A very attractive ambient unit is the area around Orthodox Cathedral, formerly called Varoš-kapija. During the 18th and the first half of the 19th century, while the town was enclosed by a bar, in this part stood Varoš-kapija, which was named after the fact that it was used to enter the Sava town – the Serbian part of the town. After the relocation of the old Serbian cemetery (between Brankova, Pop Lukina, and the lower part of Maršala Birjuzova streets) to Tašmajdan in 1826, this region was rapidly developing. Residential buildings were built, as well as commercial, grocery, pottery, bakery, drapers, and tailors. Here, significant cultural and other institutions of a young, just liberated Serbia were placed, which have long sincegone: the first library, the first printing house, the first court, theology, pharmacy, and others. Famous Serbs lived and worked here: Sima Milutinović Sarajlija, Joakim Vujić, Vuk Stefanović Karadžić, Branko Radičević, and others. Three old buildings have survived and continue to attract with their beauty.


Princess Ljubica’s Residencewas erected in the 1830s, in the so-called Serbian-Balkan style, as the family house of Prince Miloš Obrenović. It is the most representative house from the first half of the 19th century. Since the coming to power of the Karađorđević dynasty, it served as a lyceum, court, art and church museum.

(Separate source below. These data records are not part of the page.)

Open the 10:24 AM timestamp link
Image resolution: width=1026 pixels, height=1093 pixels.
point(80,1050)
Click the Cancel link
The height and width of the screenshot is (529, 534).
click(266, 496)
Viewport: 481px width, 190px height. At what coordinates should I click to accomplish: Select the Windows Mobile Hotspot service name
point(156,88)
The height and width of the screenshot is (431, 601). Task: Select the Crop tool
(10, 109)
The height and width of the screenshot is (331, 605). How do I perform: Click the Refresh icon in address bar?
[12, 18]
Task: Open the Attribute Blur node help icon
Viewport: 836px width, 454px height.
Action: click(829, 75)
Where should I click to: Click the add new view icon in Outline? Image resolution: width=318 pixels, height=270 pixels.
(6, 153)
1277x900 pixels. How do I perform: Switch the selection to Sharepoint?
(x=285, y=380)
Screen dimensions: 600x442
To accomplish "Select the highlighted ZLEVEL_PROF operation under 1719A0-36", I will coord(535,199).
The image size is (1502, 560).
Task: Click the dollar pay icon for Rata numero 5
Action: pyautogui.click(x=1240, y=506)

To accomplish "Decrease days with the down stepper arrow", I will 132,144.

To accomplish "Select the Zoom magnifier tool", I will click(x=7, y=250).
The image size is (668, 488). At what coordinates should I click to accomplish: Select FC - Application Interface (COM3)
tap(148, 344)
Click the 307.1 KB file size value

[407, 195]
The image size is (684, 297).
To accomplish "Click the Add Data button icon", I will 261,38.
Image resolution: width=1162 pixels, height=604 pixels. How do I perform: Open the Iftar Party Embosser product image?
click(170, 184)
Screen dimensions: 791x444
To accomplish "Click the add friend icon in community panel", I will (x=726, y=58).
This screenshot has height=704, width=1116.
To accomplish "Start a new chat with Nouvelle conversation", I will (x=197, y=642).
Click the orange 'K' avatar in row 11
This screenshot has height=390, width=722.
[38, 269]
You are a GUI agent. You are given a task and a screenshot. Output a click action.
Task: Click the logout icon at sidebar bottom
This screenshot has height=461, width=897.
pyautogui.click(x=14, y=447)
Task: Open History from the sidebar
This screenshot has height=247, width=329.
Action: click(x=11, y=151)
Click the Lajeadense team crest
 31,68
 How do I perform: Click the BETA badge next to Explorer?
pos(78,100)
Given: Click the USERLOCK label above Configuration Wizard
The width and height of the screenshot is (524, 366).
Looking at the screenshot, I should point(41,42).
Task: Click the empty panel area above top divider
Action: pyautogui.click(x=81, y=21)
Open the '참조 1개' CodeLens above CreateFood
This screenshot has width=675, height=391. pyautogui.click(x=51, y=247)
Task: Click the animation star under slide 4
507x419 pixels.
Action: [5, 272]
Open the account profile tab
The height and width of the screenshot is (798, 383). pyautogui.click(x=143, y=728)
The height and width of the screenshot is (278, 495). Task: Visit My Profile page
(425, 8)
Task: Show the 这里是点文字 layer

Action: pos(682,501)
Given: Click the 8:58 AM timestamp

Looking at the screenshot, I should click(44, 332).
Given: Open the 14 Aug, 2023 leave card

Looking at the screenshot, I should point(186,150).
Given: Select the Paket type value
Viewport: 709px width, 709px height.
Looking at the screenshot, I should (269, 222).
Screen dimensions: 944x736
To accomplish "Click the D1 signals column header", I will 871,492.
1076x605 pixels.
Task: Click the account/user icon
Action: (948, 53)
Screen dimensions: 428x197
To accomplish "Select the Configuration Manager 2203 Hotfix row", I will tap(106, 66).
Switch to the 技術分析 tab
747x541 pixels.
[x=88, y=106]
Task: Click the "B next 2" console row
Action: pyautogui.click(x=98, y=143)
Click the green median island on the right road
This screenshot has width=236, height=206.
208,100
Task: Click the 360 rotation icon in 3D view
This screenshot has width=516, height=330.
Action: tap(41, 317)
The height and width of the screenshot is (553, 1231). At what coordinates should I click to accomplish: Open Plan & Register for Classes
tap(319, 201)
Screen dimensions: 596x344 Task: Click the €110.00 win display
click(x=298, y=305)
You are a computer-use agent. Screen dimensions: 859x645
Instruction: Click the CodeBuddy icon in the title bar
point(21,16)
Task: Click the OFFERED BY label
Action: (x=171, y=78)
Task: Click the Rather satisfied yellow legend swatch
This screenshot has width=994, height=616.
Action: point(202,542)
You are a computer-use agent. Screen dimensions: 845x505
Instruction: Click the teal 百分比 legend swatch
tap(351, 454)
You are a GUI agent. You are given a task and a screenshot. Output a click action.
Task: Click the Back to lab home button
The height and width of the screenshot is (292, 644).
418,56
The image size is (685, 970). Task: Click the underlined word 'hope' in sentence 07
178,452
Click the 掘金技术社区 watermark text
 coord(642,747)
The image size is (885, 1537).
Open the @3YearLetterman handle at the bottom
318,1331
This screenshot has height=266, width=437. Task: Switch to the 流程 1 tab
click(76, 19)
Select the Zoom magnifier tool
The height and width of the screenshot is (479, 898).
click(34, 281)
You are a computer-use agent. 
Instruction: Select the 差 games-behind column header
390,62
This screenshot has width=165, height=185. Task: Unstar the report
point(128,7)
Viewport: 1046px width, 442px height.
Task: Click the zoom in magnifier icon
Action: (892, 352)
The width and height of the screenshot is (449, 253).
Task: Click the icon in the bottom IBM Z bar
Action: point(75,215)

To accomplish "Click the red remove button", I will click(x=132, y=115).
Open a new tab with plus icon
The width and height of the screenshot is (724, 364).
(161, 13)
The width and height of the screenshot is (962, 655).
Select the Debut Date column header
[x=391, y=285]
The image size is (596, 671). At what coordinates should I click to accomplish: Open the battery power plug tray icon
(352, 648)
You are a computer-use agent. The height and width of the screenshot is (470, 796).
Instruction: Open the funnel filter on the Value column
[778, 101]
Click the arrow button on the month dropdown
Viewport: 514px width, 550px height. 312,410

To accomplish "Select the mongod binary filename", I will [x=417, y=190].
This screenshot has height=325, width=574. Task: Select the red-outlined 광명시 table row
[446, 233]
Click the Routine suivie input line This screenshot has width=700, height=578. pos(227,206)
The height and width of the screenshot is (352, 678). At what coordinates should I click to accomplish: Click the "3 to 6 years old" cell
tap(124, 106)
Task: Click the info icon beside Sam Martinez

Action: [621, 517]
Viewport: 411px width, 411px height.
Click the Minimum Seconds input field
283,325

The Orthodox Cathedral was built in 1841 at the place of the 18th-century church using funds of the Belgrade municipality and with the help of the state and Prince Miloš Obrenović. It was built in a cathedral style, under the influence of the then ruling classicism. Great attention is paid to artistic and craft works. Vuk Stefanović Karadžić and Dositej Obradović were buried in its port. In the church crypt there are the graves of the Princes Miloš and Mihailo Obrenović, as well as the relics of Emperor Uroš. In the Orthodox Cathedral, the anointing of the princes and kings and the enthronement of the patriarch were carried out.
Across the Cathedral there is a grandiose building of the Patriarchate of the Serbian Orthodox Church, in which a rich library of rare and old books is kept, and the Museum of the Serbian Orthodox Church, which has existed since 1856. Among the exhibits of the Museum, special attention is drawn to “Eulogy for Prince Lazar” from 1408, embroidered on silk, the work of Jefimija Mrnjavčević, the first Serbian female poet, and the Charter of Prince Lazar to the monastery Ravanica from 1381. The museum contains collections of: ecclesiastical paintings, portraits of priests, old Serbian engravings, manuscripts and old Serbian books, all kinds of clothes, various sacred objects (from metal, wood, bone, mother-of-pearl, leather), medieval Byzantine seals, a rich collection of icons and historical documents (manuscript from 1434 written by the order of Despot Đurađ Branković), the first book printed in Belgrade in 1552, the shroud of King Milutin from the beginning of the 14th century.


A great tourist attraction is the oldest Belgrade tavern “?”, located across from the Orthodox Cathedral building. This residential building, in the Serbian-Balkan style, was built about 1820 by Prince Miloš Obrenović, and then he donated it to Naum Ičko, his commercial consul. Since 1878, it changed its owners and titles, and in 1892 the title “At the Cathedral” was posted, but it was immediately removed by the church authorities and the Ordinance on taverns. The owner, as a temporary solution, only posted “?”, and that name remained until today. It is known that Vuk Stefanović Karadžić came to this tavern in the 1930s, that in 1834 the first billiard in Belgrade was placed in it, and that the “first reading place of the newspaper” was there that year.